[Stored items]
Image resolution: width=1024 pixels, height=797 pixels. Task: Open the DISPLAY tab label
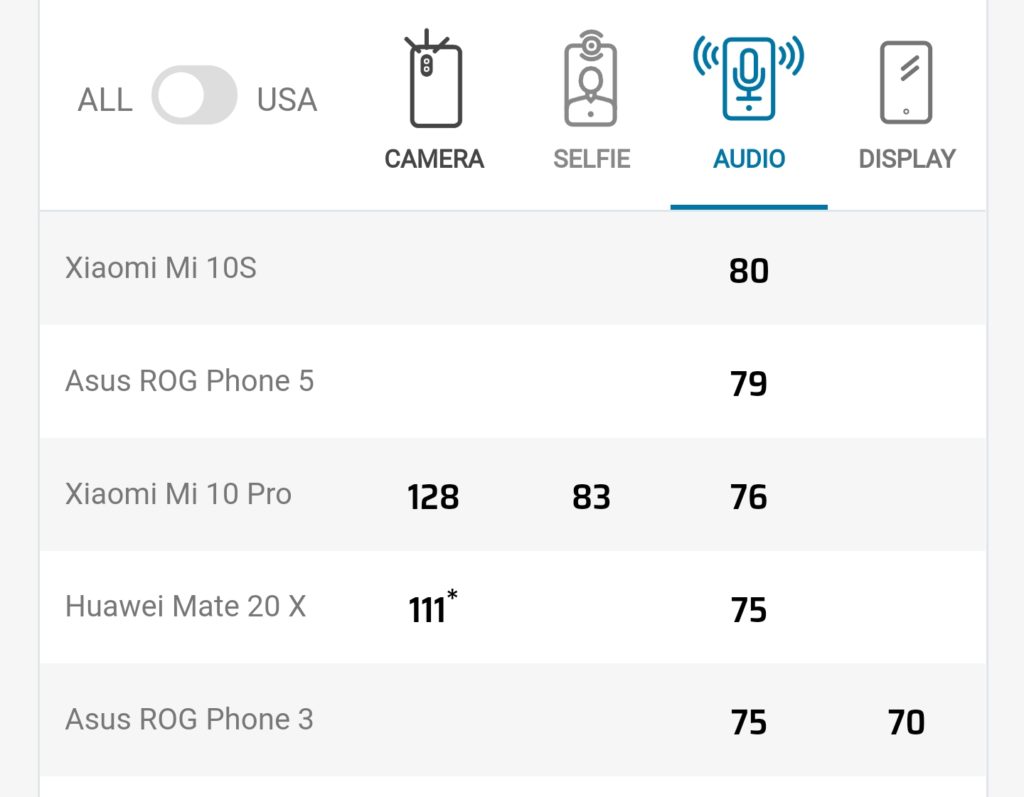tap(907, 159)
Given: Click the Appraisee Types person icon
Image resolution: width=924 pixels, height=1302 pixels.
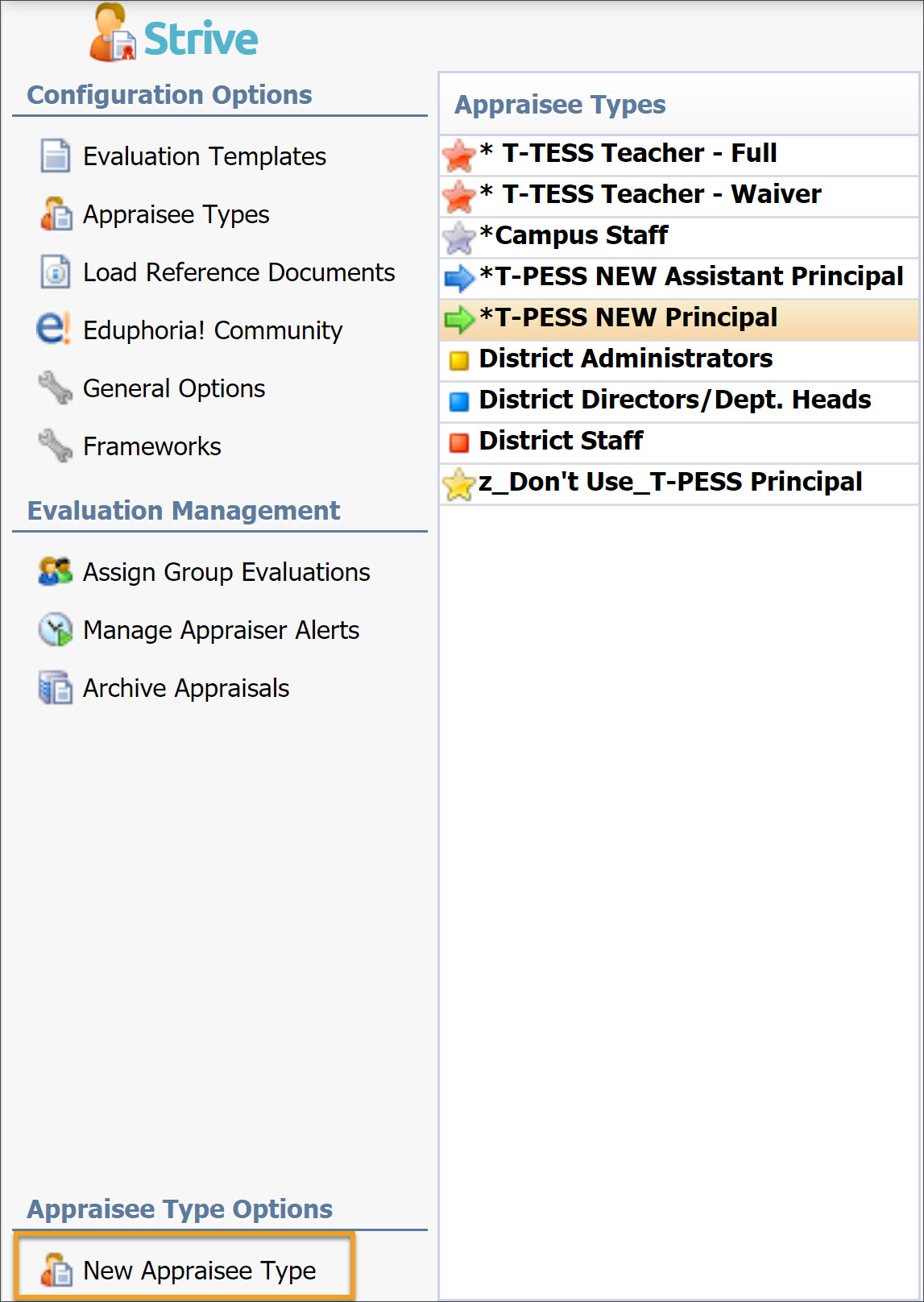Looking at the screenshot, I should click(x=55, y=214).
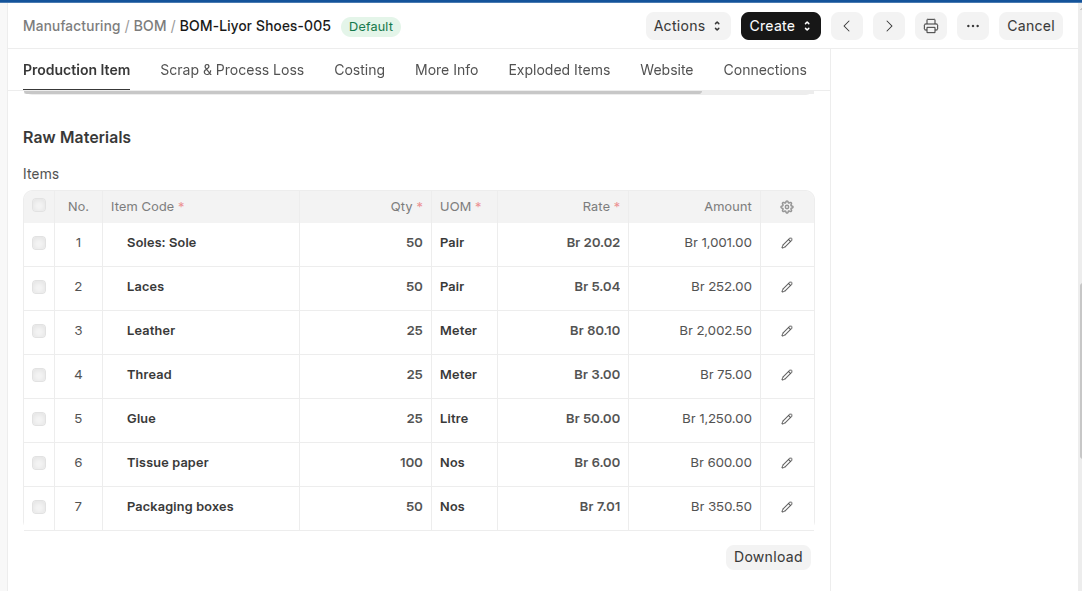1082x591 pixels.
Task: Navigate to BOM breadcrumb link
Action: tap(150, 26)
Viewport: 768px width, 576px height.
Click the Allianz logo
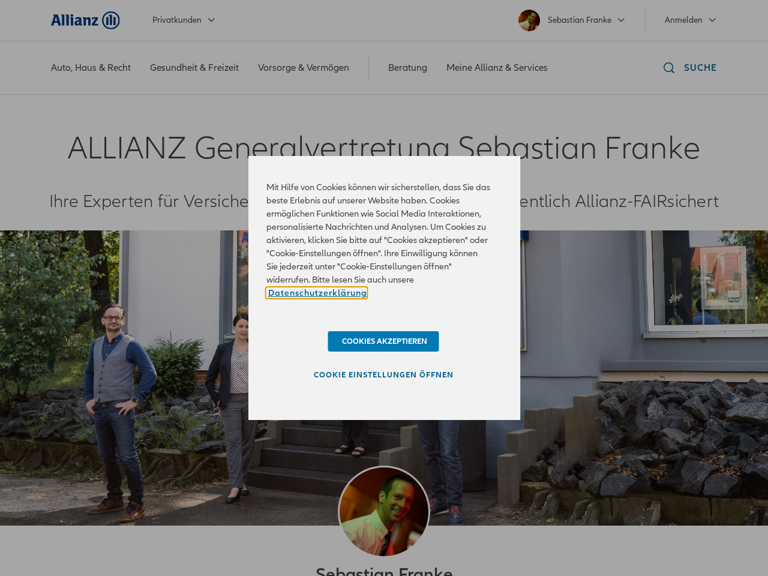pyautogui.click(x=85, y=20)
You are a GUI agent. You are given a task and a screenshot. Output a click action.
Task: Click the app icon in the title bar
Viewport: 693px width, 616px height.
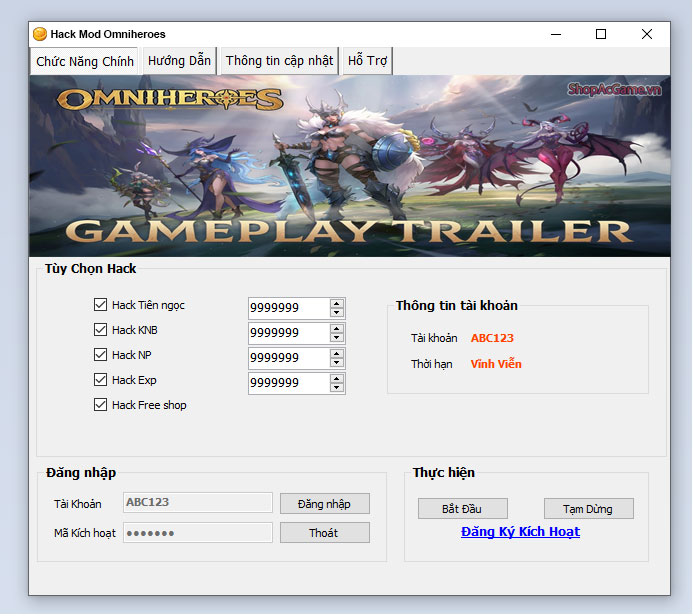tap(40, 34)
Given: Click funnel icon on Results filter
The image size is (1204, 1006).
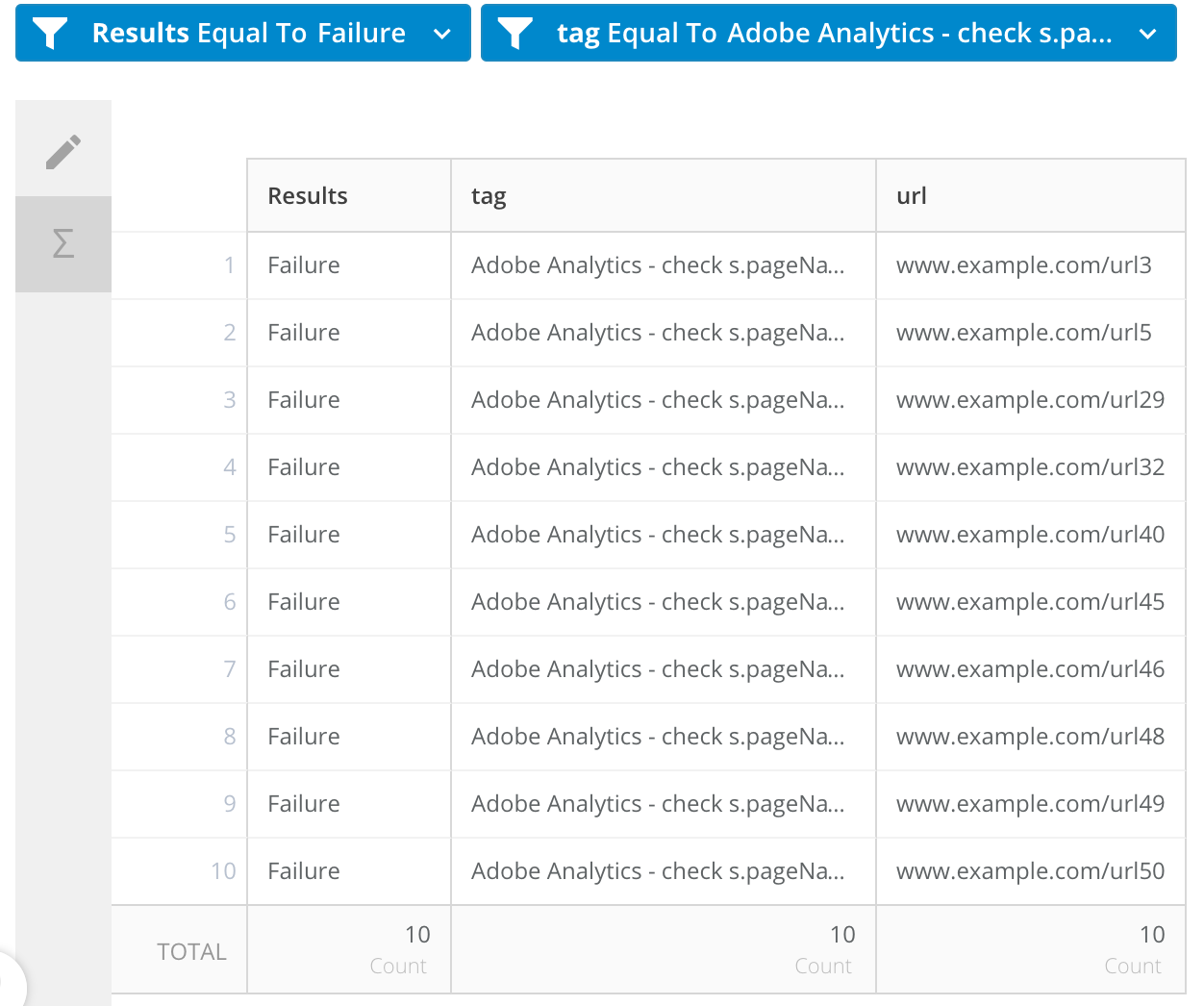Looking at the screenshot, I should [50, 34].
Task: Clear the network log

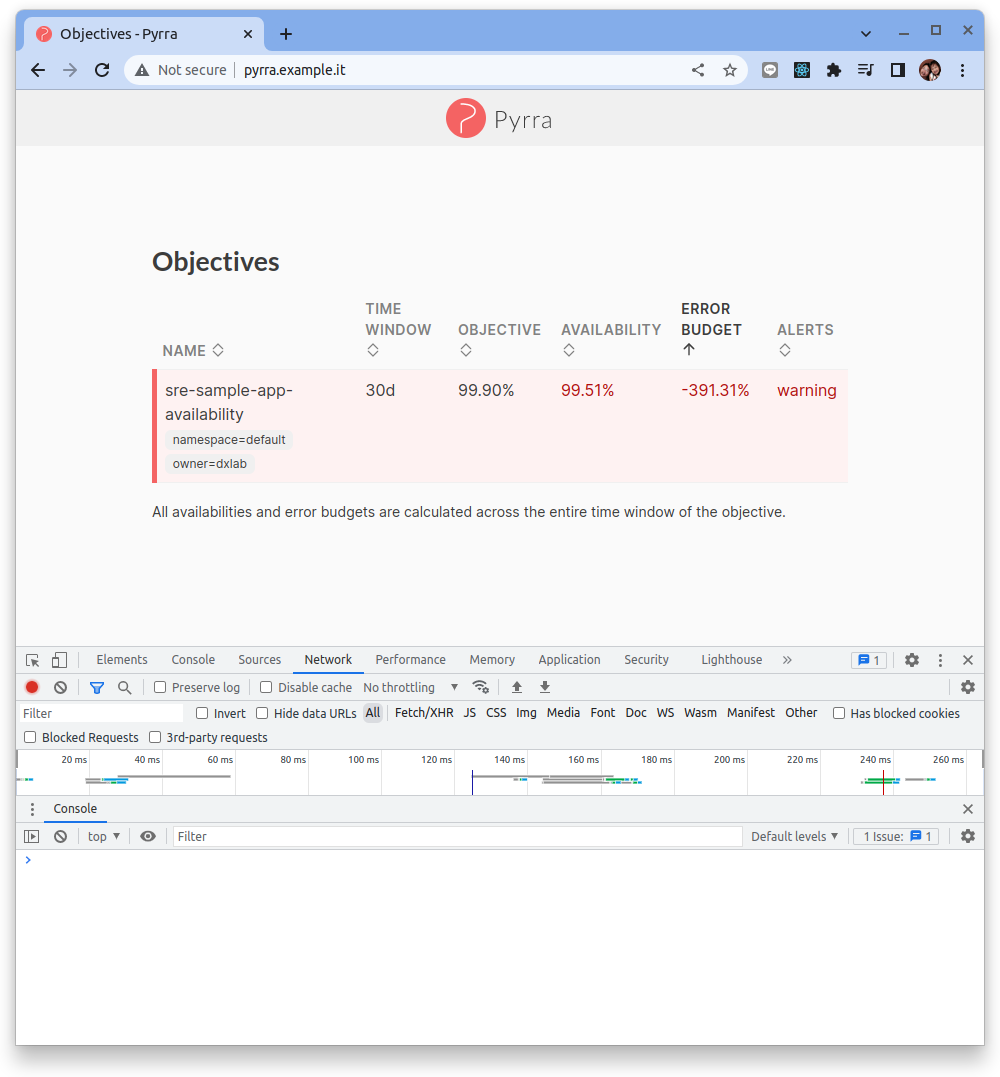Action: click(x=60, y=687)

→ Activity
Copy each line of the data that contains the word "icon", leaving the other lines out.

→ Solved exercise
Given: Click the Appraisee Types person icon
Task: Click the app icon in the title bar
Given: Click funnel icon on Results filter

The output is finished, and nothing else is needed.